Austin Hill is a Canadian entrepreneur who has been creating technology start-ups for 15 years. He is co-founder of Montreal technology startups Akoha and Standout Jobs, where he currently serves as CEO (Akoha) and Chairman (Standout Jobs).
Austin was a founder of Zero-Knowledge Systems (renamed Radialpoint in 2002) and as its President helped the company raise $75 million between 1997 and 2001. He also served as Chief Technology Officer and Chief Strategy Officer of Zero-Knowledge Systems, CEO of Synomos Inc. (a Zero-Knowledge Systems subsidiary), and Executive-Vice President of Research for Radialpoint. Radialpoint was honoured by Deloitte & Touche as one of Canada’s fastest-growing technology firms in their 2006 Technology Fast 50 award.
A serial entrepreneur, Austin was a founder of the Internet provider Total.Net in 1994 and built its Canadian network as its Chief Technology Officer. In 1990, while still a teenager, he founded security consulting firm Cyberspace Data Security.
In 2001 Austin was awarded the 2001 Ernst & Young Entrepreneur of the Year Award for Emerging Entrepreneur in Quebec. In 2002 Austin was named a Technology Pioneer of the World Economic Forum in Davos, Switzerland.
Austin is an advisory board member of the Electronic Privacy Information Center and a past Board member of the Information Technology Association of Canada. He serves on the advisory board of the Atwater Library Digital Literacy project, is a research fellow for Coburn Ventures, and through his angel investment firm Brudder Ventures advises a number of Canadian start-ups and entrepreneurs. He is a Board Member of Anges Quebec and a Venture Partner at iNovia Capital.

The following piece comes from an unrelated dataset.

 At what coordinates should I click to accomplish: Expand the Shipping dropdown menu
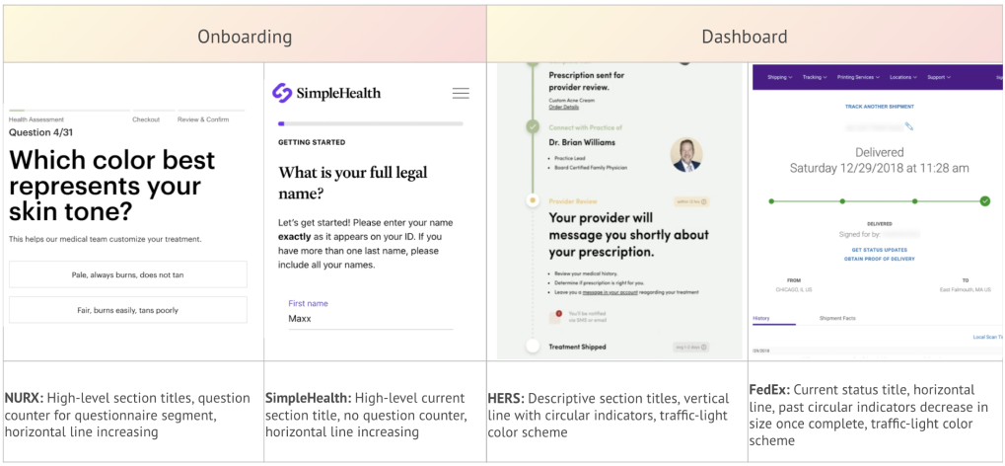(780, 76)
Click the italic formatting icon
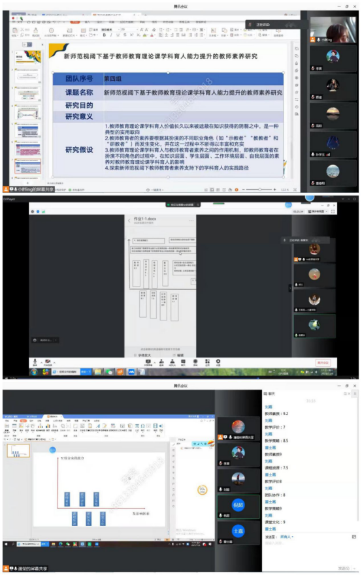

Austin’s work on the issues of privacy, governance and technologies of social change have been profiled on 60 Minutes, CNN and ABC News and covered in Time, Newsweek, the Wall Street Journal and The New York Times. He speaks around the world on the issues of social entrepreneurship, civic society and the technologies of social change, and the role of entrepreneurs and corporations as agents of change in society.